FIRMHIVE leverages a recursive Tree of Agents framework to enhance LLM-based firmware security analysis, enabling deeper, broader, and more accurate vulnerability detection in complex firmware images.

Contribution

This paper introduces FIRMHIVE, a novel recursive agent hive framework that improves LLM performance in firmware security analysis through decentralized coordination and executable delegation.

Findings

Performs 16x more reasoning steps than baselines

Inspects 2.3x more files, increasing alert yield

Detects 1.5x more vulnerabilities with 71% precision

Abstract

Large Language Models (LLMs) and their agent systems have recently demonstrated strong potential in automating code reasoning and vulnerability detection.

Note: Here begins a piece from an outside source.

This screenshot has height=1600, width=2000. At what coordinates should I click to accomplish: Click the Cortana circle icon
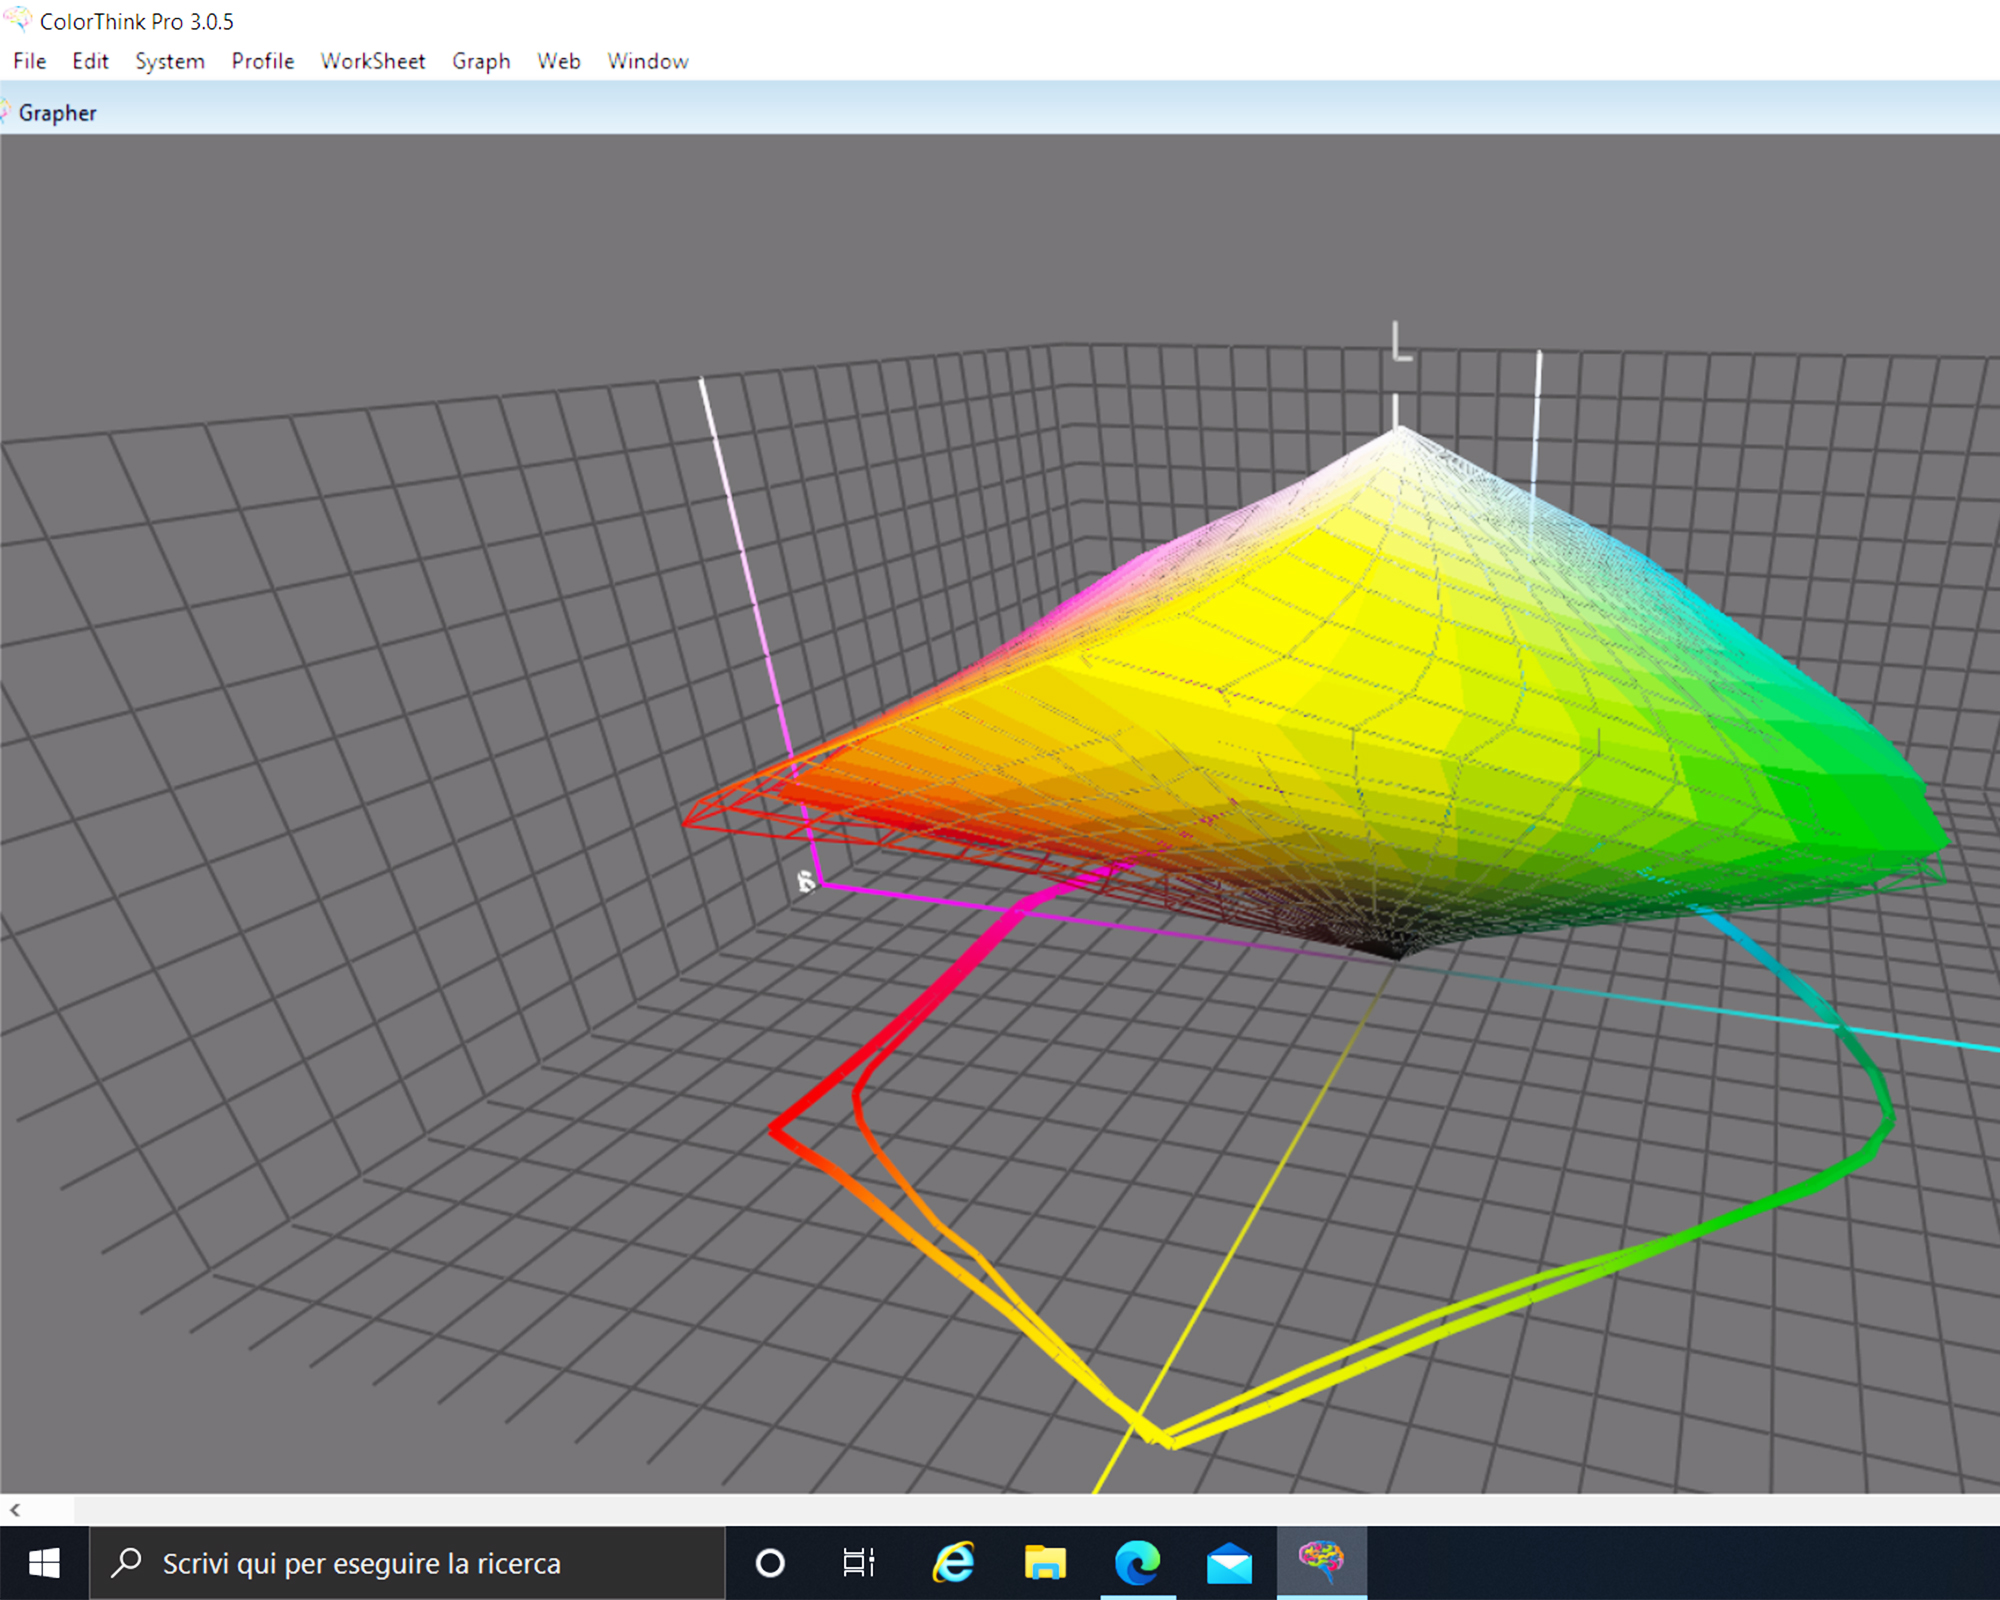pos(770,1562)
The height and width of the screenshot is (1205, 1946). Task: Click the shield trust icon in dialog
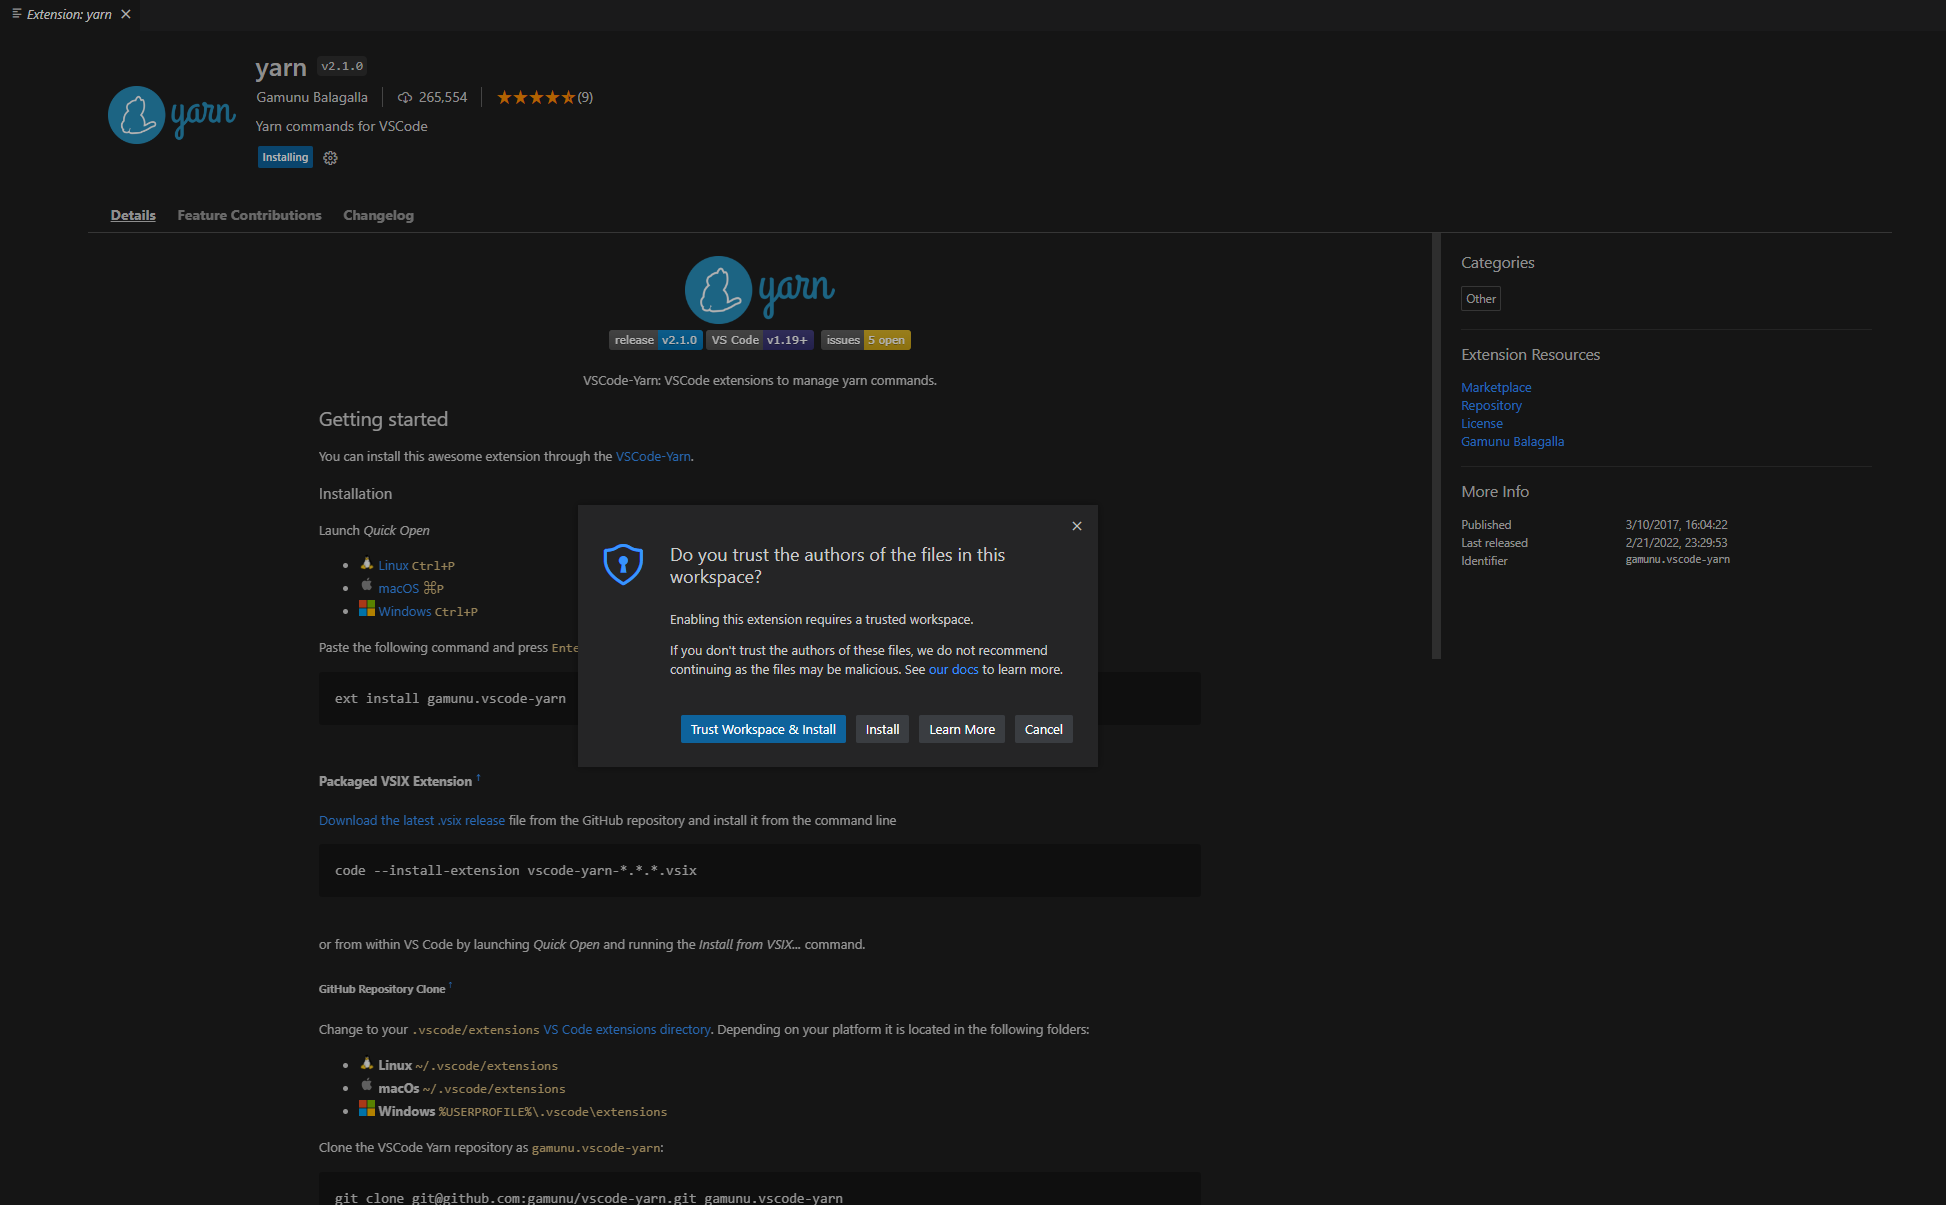click(x=623, y=565)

However, when applied to large-scale firmware, their performance degrades due to the binary nature of firmware, complex dependency structures, and heterogeneous components. To address this challenge, this paper presents FIRMHIVE, a recursive agent hive that enables LLMs to act as autonomous firmware security analysts. FIRMHIVE introduces two key mechanisms: (1) transforming delegation into a per-agent, executable primitive and (2) constructing a runtime Tree of Agents (ToA) for decentralized coordination. We evaluate FIRMHIVE using real-world firmware images obtained from publicly available datasets, covering five representative security analysis tasks. Compared with existing LLM-agent baselines, FIRMHIVE performs deeper (about 16x more reasoning steps) and broader (about 2.3x more files inspected) cross-file exploration, resulting in about 5.6x more alerts per firmware. Compared to state-of-the-art (SOTA) security tools, FIRMHIVE identifies about 1.5x more vulnerabilities (1,802 total) and achieves 71% precision, representing significant improvements in both yield and fidelity.